[Recorded data]
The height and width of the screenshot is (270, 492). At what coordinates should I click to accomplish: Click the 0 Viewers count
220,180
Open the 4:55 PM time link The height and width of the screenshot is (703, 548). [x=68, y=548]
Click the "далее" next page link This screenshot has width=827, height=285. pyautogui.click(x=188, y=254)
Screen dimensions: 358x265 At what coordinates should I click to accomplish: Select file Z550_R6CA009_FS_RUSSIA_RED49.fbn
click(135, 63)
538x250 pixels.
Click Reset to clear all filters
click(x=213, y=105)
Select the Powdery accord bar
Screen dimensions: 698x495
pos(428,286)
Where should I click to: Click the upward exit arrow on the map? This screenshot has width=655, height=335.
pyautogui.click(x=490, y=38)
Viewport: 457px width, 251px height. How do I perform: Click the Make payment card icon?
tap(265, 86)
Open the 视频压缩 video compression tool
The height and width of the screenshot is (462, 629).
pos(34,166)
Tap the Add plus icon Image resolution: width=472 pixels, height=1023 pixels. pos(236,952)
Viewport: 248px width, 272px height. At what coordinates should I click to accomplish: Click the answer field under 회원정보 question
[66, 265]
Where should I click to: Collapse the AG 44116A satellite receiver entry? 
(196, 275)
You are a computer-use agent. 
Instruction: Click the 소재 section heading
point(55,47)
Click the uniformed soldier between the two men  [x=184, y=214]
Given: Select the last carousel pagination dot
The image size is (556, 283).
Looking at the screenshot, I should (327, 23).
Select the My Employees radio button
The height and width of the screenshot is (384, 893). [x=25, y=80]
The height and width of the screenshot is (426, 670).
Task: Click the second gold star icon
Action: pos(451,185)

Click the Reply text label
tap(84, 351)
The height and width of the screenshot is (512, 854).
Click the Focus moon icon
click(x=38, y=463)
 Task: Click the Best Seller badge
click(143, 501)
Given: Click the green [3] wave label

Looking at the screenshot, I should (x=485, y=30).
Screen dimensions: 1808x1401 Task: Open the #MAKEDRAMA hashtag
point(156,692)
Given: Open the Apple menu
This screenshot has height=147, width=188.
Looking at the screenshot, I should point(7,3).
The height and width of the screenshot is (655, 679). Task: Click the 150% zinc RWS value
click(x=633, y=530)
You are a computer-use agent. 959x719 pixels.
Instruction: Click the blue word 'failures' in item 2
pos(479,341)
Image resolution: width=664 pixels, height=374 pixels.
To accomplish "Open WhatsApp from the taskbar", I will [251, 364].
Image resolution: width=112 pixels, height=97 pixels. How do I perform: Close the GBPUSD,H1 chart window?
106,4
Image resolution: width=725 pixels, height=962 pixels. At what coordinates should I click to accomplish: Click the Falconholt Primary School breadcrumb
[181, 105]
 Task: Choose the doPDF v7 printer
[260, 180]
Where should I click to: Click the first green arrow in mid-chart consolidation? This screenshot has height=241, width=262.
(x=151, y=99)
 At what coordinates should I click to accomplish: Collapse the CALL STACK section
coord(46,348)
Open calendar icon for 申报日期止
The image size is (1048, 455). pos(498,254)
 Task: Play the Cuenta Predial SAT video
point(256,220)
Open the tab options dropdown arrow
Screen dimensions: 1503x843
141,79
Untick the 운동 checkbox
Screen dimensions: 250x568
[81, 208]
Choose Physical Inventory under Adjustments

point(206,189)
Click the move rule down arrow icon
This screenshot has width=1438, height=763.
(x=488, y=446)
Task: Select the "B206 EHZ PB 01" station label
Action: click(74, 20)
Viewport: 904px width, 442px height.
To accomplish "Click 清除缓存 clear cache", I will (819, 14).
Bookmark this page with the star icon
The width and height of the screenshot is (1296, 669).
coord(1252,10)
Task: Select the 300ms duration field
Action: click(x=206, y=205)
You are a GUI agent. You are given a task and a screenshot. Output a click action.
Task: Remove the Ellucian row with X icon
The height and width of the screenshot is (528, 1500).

Your task
If a line in the data above contains the string "page", count it; then state only the total.

Solution below
2